Lorsque, dans les années 1980, je lui ai commandé Fantaisie pour Quintette de cuivres2, il n’avait pas écrit depuis longtemps et m’a même dit que, par cette commande, je lui avais redonné le goût à écrire. Dans cette Fantaisie, on retrouve le “style Martial”, ces phrasés si identifiables, cet univers harmonique très riche et ces rythmiques si difficiles à jouer pour un groupe, car elles sont pensées par une seule personne et doivent être jouées par plusieurs… Ce fut un grand plaisir de jouer cela car nous retrouvions l’univers de Martial et son SON ! Nous avons aussi été séduits par sa personnalité et sa modestie.
Martial Solal a-t-il commenté sa partition de quelques consignes orales ?
Pas tellement, car l’essentiel est dans la partition, très difficile. Il connaissait mon appétence pour le jazz et je crois que, comme tout créateur, il est curieux de voir comment les musiciens s’approprient sa musique. Tous vous diront qu’il écrit difficile, c’est vrai, mais il connaît aussi très bien les instruments, il sait la musique qu’il veut faire, il l’entend clairement, alors pour nous, à l’honneur de jouer sa musique, s’ajoute ce confort et ce plaisir de la jouer. C’est aussi très rare de rencontrer autant de talent chez une même personne, c’est un monument de la musique au sens large. Il est une de mes grandes rencontres musicales et incarne parfaitement la ligne que j’ai choisie. Je sais aussi de certaines de ses phrases qu’il aurait aimé les entendre comme auraient pu les jouer Roger Guérin ou Éric Le Lann. Cela m’a aidé à trouver ma voie.
J’ai éprouvé les mêmes satisfactions avec Patrice Caratini lorsqu’il m’écrivit Bleue comme une Orange pour trompette et orchestre de jazz (créé à Radio France en février 2003). « Un concerto pour un classique qui s’intéresse au jazz mais qui n’est pas jazzman, avec orchestre de jazz » : c’est exactement le chemin que je voulais parcourir…
Voyez-vous des parentés avec d’autres écritures contemporaines ?

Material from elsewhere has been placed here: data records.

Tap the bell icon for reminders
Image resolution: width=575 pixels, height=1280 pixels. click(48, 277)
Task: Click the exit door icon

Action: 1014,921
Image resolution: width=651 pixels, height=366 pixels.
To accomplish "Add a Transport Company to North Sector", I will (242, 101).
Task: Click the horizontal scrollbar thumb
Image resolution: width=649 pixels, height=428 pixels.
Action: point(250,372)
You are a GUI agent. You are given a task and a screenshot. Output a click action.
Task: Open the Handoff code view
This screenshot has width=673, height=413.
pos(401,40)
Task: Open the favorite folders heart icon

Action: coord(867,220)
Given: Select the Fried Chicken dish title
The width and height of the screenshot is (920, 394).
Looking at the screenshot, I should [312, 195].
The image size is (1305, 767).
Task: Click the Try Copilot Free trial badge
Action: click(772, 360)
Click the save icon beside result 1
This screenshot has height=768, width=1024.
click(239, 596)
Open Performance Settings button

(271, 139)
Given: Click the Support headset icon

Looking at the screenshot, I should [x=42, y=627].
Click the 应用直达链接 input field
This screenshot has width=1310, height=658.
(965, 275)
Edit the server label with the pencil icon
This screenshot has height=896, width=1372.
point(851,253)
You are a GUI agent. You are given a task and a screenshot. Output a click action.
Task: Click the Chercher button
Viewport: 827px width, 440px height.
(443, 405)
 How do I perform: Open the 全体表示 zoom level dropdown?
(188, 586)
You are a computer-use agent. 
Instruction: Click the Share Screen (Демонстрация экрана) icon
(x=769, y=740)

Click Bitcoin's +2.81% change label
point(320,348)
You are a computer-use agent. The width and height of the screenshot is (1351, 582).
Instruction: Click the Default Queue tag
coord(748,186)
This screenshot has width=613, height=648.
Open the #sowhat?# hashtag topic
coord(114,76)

Martial est une synthèse aboutie de tous les courants qu’il a traversés. Vous connaissez son parcours. Très tôt, il est devenu “singulier”, reconnaissable par un jeu qui a intégré l’école de Vienne, les bons côtés du free, les diverses tendances du jazz… et son passé de jazzman plus “classique”. Très tôt, il a eu ce son particulier, cette diction que l’on dit décousue, à tort car elle a toute sa cohérence selon une construction rigoureuse. Il ne parle pas comme tout le monde, qu’on l’écoute en piano solo (mon préféré), en big band ou en symphonique… J’ai poursuivi la filiation en enregistrant un CD de standards, “Tête à tête” avec Manuel Rocheman (Indesens). Je crois que Martial n’est pas très loin !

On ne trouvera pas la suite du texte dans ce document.